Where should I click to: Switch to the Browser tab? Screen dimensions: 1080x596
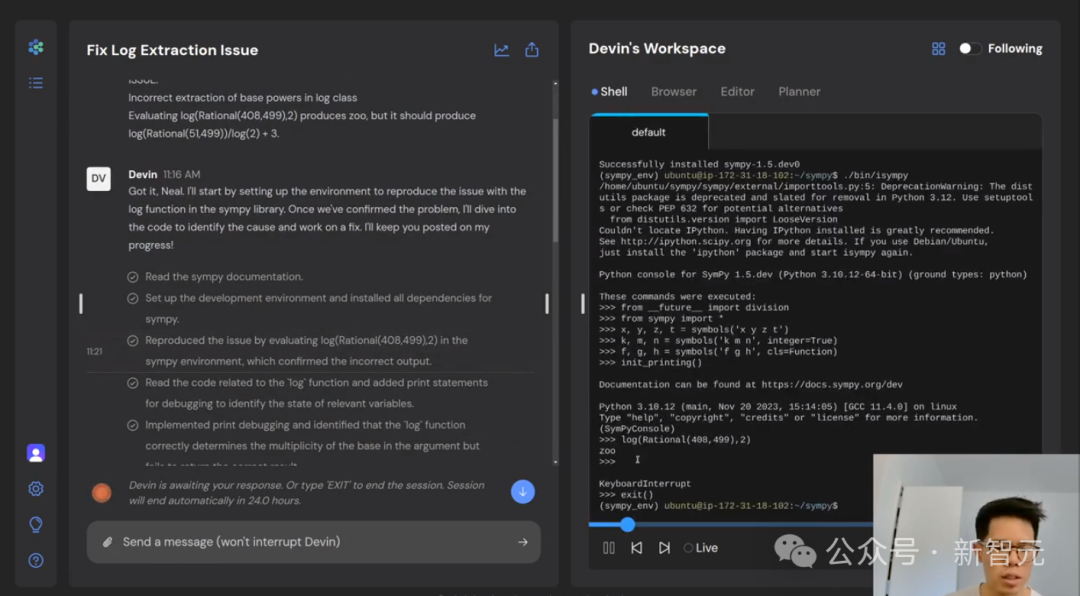673,91
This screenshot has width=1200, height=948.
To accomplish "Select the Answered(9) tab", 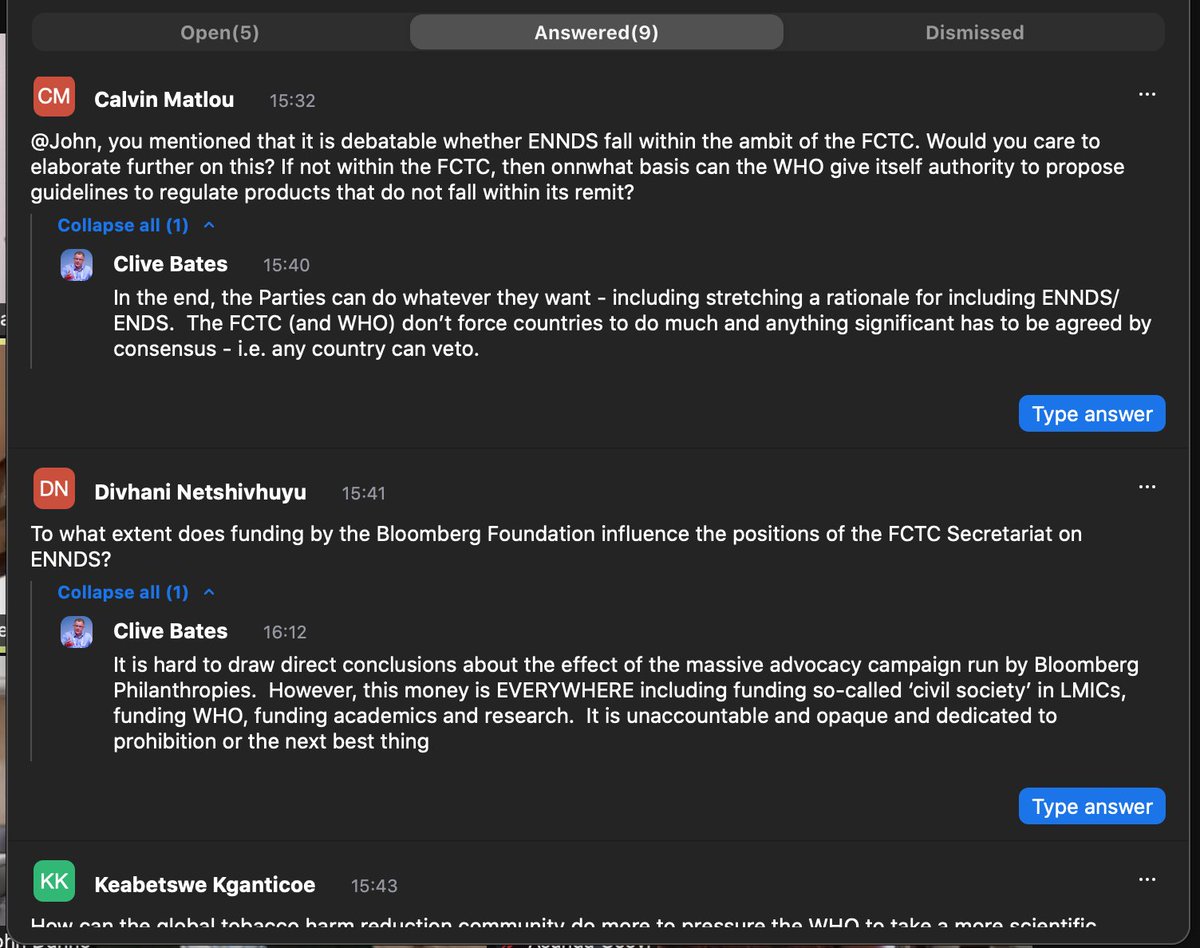I will click(596, 33).
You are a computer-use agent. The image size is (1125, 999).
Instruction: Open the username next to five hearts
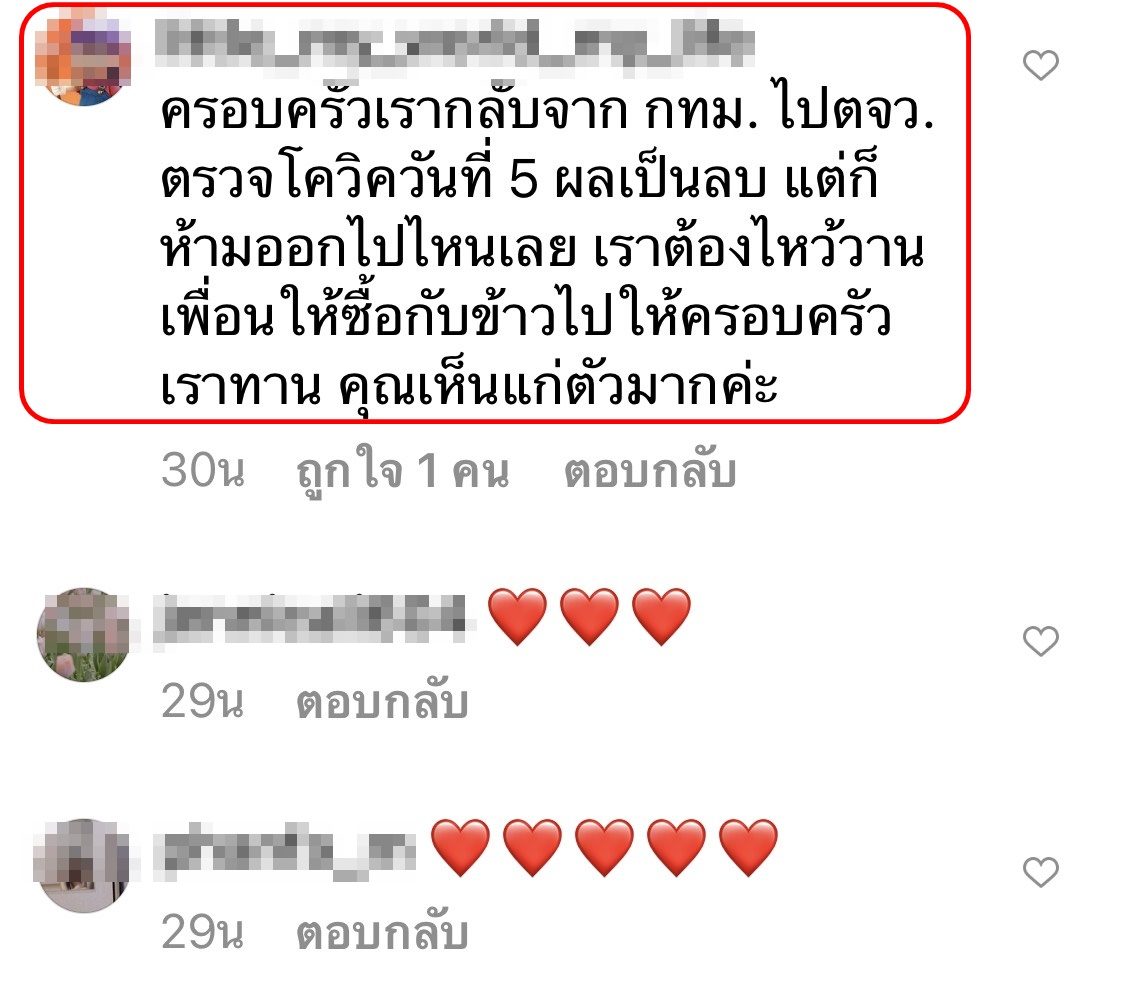click(286, 851)
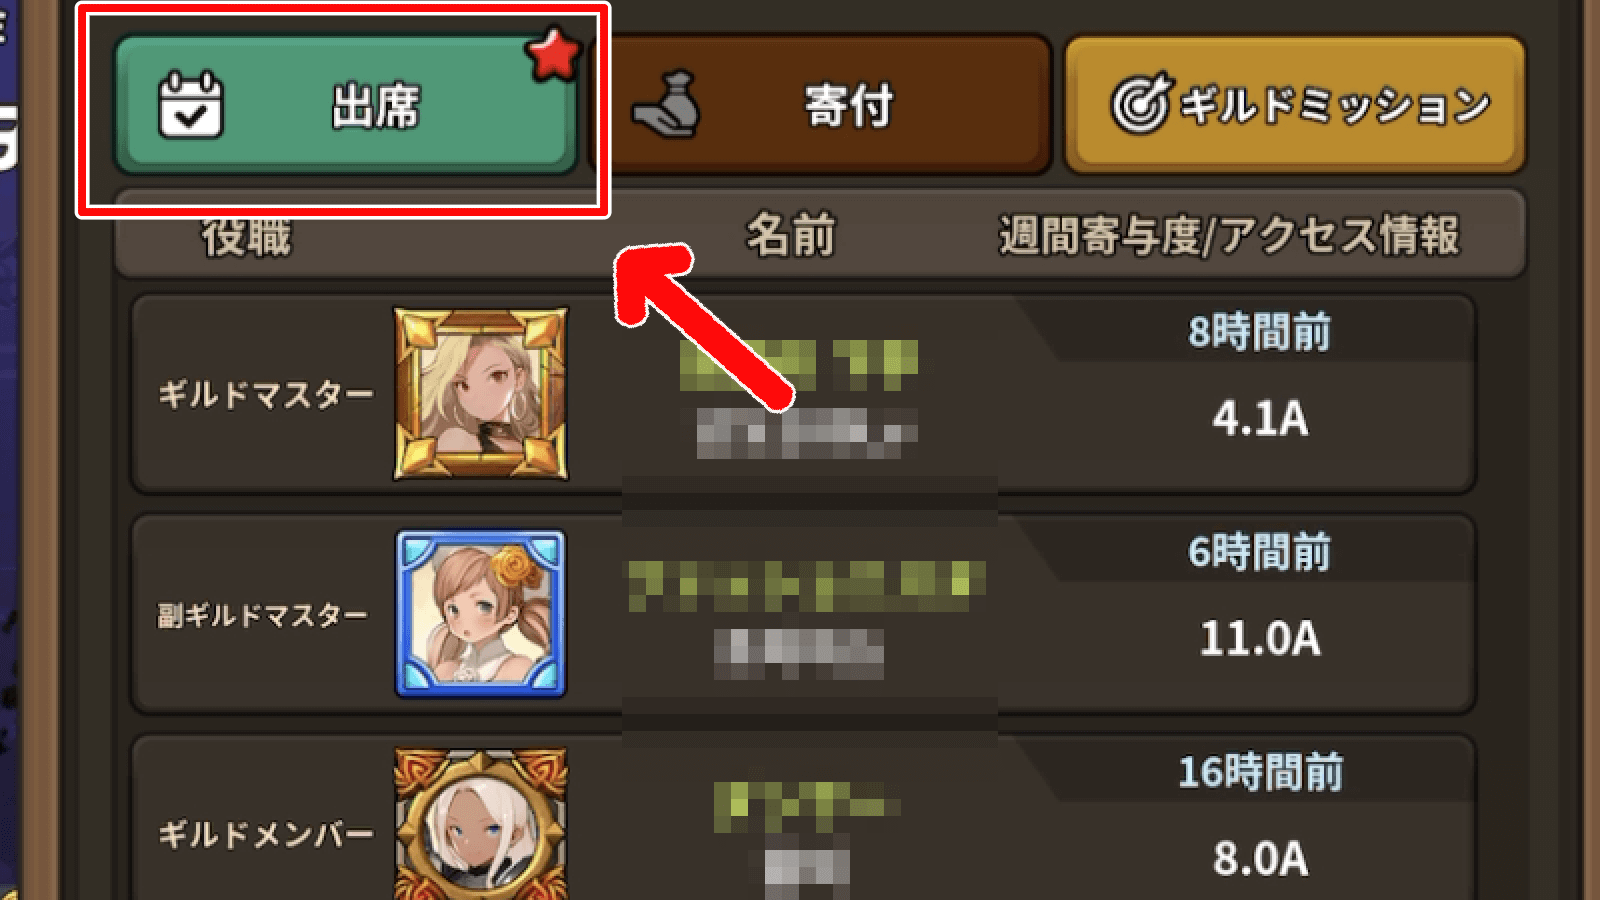Select the ギルドマスター row label
Screen dimensions: 1600x900
[266, 395]
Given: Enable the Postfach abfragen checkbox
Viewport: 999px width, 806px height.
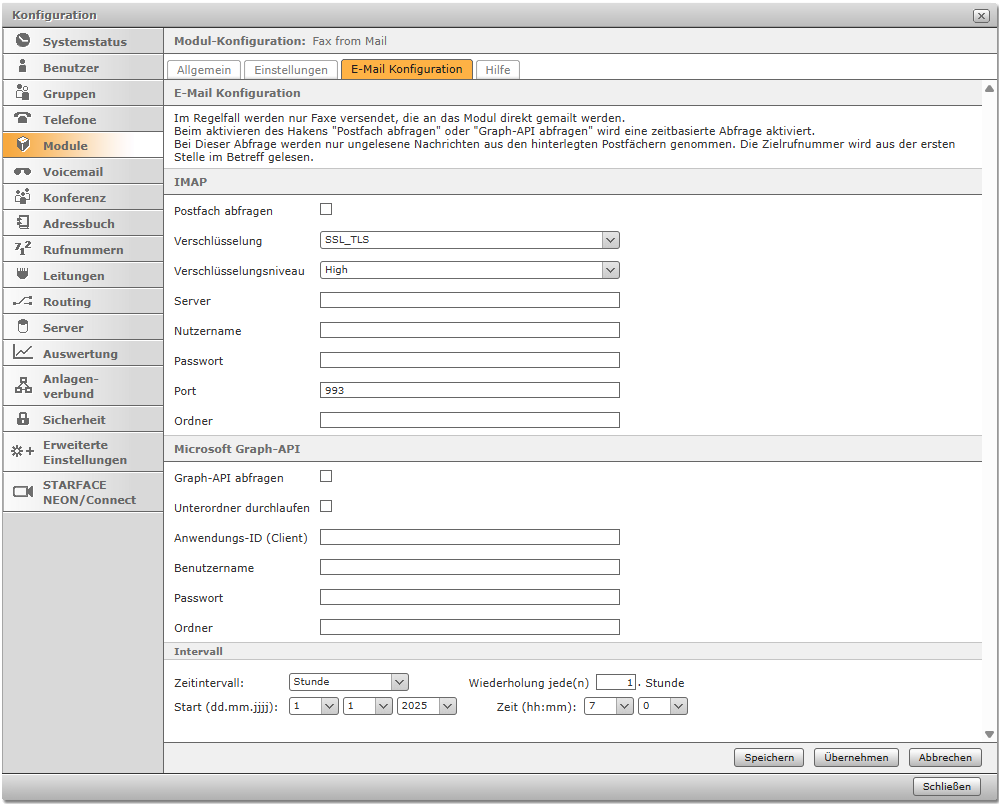Looking at the screenshot, I should tap(326, 210).
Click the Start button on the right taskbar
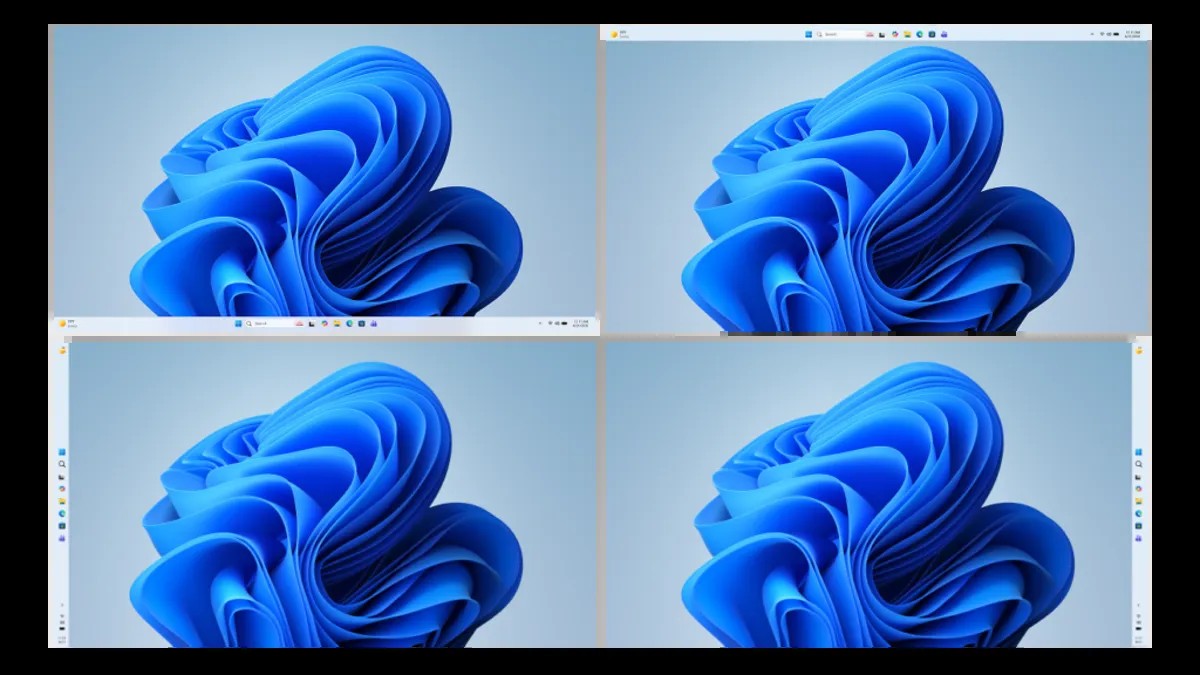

REQUIREMENT
Copy the records word for word, beginning at the line that contains "Given: Enable the Postfach abfragen checkbox" and stopping at the end of the records. Leave the pictures out of your copy.

REPLY TO THE TASK
Given: Enable the Postfach abfragen checkbox
Viewport: 999px width, 806px height.
Looking at the screenshot, I should tap(326, 210).
Click the Start button on the right taskbar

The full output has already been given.